Your local shopping strip is probably full of coffee shops and overpriced homewares. I may be wearing rose-tinted glasses, but I recall a time when shopping strips were full of things we needed.
Not today. And that doesn’t look like changing anytime soon.
There may be a new entrant arriving at your local strip shortly. Something you’ve never seen before. And most likely something you don’t need either.
Recently, I received a mailing from a company in my inbox. A brochure explained that this company was ‘revolutionising’ the marketplace in Australia. Giving anyone the opportunity to become a ‘financial services broker’ via the franchise model.

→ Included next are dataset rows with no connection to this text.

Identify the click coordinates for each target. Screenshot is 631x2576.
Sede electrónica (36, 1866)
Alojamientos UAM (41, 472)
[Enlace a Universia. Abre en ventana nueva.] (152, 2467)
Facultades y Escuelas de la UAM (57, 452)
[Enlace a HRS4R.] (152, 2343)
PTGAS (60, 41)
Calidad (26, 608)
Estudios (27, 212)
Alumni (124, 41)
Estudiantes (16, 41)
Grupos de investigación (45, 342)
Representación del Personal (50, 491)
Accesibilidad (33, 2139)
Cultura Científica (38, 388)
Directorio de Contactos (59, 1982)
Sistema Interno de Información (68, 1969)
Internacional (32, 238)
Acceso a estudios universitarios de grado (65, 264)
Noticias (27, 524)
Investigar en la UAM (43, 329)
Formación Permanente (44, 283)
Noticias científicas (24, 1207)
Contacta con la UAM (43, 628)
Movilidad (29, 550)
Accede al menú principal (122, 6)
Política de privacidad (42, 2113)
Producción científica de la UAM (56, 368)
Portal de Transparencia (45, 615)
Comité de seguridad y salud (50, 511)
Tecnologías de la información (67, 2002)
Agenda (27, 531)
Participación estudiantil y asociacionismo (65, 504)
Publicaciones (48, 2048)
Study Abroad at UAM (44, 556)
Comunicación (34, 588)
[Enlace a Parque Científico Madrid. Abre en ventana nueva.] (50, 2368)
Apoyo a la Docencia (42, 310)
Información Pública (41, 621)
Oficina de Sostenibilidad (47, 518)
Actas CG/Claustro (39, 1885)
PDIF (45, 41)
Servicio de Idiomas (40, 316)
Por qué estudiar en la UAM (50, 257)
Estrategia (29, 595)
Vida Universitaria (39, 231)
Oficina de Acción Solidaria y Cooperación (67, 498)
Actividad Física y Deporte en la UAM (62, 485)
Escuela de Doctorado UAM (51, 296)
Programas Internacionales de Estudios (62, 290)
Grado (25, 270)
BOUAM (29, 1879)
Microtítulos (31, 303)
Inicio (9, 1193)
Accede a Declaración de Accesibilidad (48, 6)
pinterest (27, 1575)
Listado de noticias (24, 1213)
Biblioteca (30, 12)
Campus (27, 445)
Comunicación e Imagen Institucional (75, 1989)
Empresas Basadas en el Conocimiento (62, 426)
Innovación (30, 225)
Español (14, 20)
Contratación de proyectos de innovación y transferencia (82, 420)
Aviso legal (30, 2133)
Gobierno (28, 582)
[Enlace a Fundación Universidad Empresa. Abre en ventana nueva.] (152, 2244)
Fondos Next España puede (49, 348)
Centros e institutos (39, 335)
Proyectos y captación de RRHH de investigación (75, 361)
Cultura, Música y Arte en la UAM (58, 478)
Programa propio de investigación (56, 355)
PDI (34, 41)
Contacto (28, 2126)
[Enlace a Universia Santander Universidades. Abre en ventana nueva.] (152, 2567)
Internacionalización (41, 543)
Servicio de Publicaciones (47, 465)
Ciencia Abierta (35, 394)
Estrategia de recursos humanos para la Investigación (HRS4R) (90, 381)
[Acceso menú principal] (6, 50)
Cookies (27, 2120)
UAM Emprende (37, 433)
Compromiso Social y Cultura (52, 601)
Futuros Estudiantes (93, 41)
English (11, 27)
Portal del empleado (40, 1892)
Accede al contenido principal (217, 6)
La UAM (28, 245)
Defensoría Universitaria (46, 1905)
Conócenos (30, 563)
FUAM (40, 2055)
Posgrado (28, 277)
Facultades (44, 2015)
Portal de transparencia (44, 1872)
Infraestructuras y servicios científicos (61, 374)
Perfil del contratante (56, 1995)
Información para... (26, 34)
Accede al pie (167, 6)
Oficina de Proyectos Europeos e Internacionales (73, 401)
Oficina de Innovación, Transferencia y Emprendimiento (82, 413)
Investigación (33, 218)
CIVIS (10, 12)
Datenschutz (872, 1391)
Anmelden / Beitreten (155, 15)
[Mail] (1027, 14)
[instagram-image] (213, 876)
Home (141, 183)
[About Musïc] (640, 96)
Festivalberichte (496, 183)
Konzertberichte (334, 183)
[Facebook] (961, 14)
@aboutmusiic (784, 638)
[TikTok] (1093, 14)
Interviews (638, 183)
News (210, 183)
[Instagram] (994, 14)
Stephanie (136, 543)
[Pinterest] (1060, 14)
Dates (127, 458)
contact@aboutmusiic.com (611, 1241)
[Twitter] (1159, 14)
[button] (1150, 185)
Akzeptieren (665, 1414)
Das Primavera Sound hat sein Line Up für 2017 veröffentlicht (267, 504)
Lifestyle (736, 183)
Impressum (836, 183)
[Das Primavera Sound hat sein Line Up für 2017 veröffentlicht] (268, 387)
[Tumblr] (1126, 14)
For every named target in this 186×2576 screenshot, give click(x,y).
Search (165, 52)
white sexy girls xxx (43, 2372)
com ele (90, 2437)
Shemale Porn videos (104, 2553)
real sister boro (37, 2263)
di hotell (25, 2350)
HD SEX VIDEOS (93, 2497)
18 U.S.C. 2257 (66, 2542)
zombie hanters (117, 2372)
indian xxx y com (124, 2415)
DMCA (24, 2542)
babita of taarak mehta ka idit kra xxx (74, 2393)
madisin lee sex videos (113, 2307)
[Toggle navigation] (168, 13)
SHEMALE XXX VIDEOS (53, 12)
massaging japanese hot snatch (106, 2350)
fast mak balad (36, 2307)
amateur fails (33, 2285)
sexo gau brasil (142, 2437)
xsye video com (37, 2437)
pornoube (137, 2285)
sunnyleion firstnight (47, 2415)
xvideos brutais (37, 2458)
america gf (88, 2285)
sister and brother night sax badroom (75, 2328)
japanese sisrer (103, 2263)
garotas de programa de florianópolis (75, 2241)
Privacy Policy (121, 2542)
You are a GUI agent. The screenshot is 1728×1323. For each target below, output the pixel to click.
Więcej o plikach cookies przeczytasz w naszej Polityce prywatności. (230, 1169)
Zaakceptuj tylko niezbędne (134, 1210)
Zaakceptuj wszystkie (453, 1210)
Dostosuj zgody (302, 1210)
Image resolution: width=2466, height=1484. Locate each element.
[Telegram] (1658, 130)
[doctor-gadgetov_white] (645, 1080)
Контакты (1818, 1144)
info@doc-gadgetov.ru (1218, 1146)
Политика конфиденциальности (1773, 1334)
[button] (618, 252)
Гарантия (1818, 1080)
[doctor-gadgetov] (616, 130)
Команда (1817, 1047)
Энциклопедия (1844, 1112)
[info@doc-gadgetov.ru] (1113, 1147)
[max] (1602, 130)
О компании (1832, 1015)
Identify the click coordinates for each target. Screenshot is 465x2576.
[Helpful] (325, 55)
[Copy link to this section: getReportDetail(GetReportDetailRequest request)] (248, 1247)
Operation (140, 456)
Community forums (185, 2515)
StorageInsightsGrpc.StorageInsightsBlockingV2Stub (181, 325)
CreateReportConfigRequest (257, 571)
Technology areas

The idea is simple: Anyone, no matter the background, can buy a franchise. And don’t worry about needing prior experience. The pamphlet states that the company will provide all ‘conduct training’.
The parent company also plans to provide the trading platform and the services — customer service, compliance and market support. The franchisee — that’s you — would then work with the support of a ‘big, international name’ behind it.
Sounds perfect, right?
The longer I thought about it, the more concerned I became.
For starters, why would a supposedly large ‘global financial company’ opt for a franchising model? I can’t think of any brokerage firm that has done this. All the regulation that goes into setting up a financial firm — and keeping it compliant — is a nightmare.
One of the problems with brokerage firms is that they make money regardless of whether the client does. Traditional brokerage firms have little interest in ‘sharing’ the profits with anyone. It’s almost as if the plan behind this model was a way to distribute costs onto franchisees.
Of more concern, however, is that brokerage firms offer incredibly risky derivative products. These aren’t something any novice should be using. Often an incredible amount of leverage is available. One wrong decision and you can quickly blow up the cash in your account faster than you can blink. And if you didn’t read the fine-print, you may find yourself on the hook for a lot more too.
Now let me be clear: I often use derivatives in my trading. They are very useful tools.
However, having used them for the better part of 11 years, when things go wrong, they really go wrong. They aren’t for market first-timers.
Questionable company actions aside, though, there is potentially an incredible upside to this.
This is a sign the Aussie market is about to undergo a major rally
We’ve got low interest rates in Australia. And I reckon rates are going lower later this year too. Which means any cash sitting in the bank will continue to earn very little interest. Leaving investors searching for the increasingly-elusive yield elsewhere.
Why do I think rates are going lower?
Official Australian Bureau of Statistics data suggests unemployment is at 5.8%, with underemployment at 8.5%. Underemployment is where people have a job but want to work more hours.
In my view, however, Roy Morgan provides more accurate figures on unemployment than the ABS. They have unemployment at 9.8% and underemployment at 9.6%.
Meanwhile, annual wage growth is incredibly sluggish, sitting at 2%. Sure, the consumer price index (CPI) says inflation is low at 1.9%. But things like energy, housing costs, health insurance, and education costs are rising faster than wages.
House prices have risen so far that many people are being pushed to outer suburbs just to buy a house, raising their day-to-day costs to travel to work and school.
Basically, people are looking for ways to make a buck. For a long time, that’s involved taking out massive loans to buy investment properties. However, recent restrictions from the Australian Prudential Regulation Authority (APRA) have slowed the growth of investment loans.
Building wealth has become increasingly more difficult in the last few years.
Wages aren’t growing, and the number of hours people are working is less. And costs — on paper — are rising. Given these factors, I reckon we are about to see a lot more people pile into the Aussie stock market as a way to generate income and potentially grow their wealth.
The problem is that brokerage firms are preparing to ride this boom too. Taking some very unsuspecting customers along on a possibly disastrous ride. You’ve been warned.